What else can you tell us about the POCO X3 Pro?
We really liked the battery experience that comes with the phone. For starters, the 5,160mAh capacity is on the higher end of things and routinely provides us with more than one day’s worth of usage. And when it comes time to charge, its 33W charger is pretty damn fast, often topping off with less than an hour on the wall.
The POCO X3 Pro also includes a headphone jack, something that we’re always happy to have around. It can be debated whether or not they’re necessary, but when it’s included, we’re pleased.
Another incredibly useful, albeit not necessary, feature that’s found in Xiaomi devices is present here. This is, of course, the IR blaster which can be used for controlling devices like TVs and other gadgets which might use infrared. You can configure the settings from the Mi Remote app.
Surely there are drawbacks, right?
As great as the phone is, it’s not without its flaws or shortcomings. Remember that heft we mentioned earlier? Indeed, extended time with this phone only serves to remind us how big and bulky it felt.
Stack it up to the OnePlus 8 Pro or another “large” device and you’ll see that it does have a bit of extra width and height. Moreover, it’s a little thicker, too. None of these metrics are terrible or overwhelming, but taken as a whole, they do make the X3 Pro feel big.
Save for the hologram-like flourish of the phone’s branding down the spine, the general design of the phone is a little tired or uninspired. Its greyish blue color doesn’t attract the eye or stand out but we don’t expect flash or glitz at this price.
We’re now getting to a point where users can look at 5G as a selling feature. Networks are expanding and coverage continues to improve. Is it necessary for anyone? Hardly. But, if you’re looking for the lightning fast 5G stuff, it’s not here.
Taking things a step further, US buyers will really want to look closely at the supported bands to make sure it works with their wireless provider. Ask a sales rep or customer service agent what you might expect in terms of coverage.
In terms of performance, the X3 Pro is as good as anything we’ve tested in this price range, if not better. Features like 120Hz refresh rates and 48-megapixel quad-cameras are only becoming more common because of brands like this who are willing to go the extra mile with specs.
The unlocked phone space is one where you’ll likely end up pleasantly surprised by how far your money goes. Sure, there are the occasional stinkers, but it’s this sub-$300 market that provides a considerable amount of phone for users. The POCO X3 Pro easily stacks up against others in this crowded space.
Do you think it’s a coincidence that Samsung has gotten increasingly more involved with its Galaxy A line over the last couple of generations? No, this is where we find great value propositions. And while we’re talking about Samsung, the X3 Pro stacks up quite nicely against the Galaxy A71.

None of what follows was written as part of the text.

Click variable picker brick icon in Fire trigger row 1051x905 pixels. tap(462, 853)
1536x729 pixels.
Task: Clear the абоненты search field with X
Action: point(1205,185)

The POCO brand is only a few years old, but we feel like there’s a lot of potential in it. As an independent brand from Xiaomi we’re seeing a company that gives you more bang for your buck.
The POCO X3 Pro is a terrific well-rounded 4G handset that’s priced to sell. You’d be looking at around $230-$300 USD (6GB/128GB and 8GB/256GB) if you were to purchase one; however, that’s pretty tough to do if you live in the US.
The phone might not win any design awards but it’s more than capable on the hardware front. The screen is a large one and the high refresh and touch sampling rates make gaming and scrolling more enjoyable.
There’s a generous amount of (expandable) storage, a capacious battery, and an intuitive software experience. Toss in a couple of decent cameras and you’re hard-pressed to demand more.
It’s very easy for us to recommend this phone, just not for those living in the US. The only place we find linked to purchase it is through AliExpress and it won’t ship to the US. With that said, GearBest, BangGood, and other outlets are expected to carry the phone.
Understanding that our audience is not strictly based in the United States, we do see it appears much easier to order for other markets.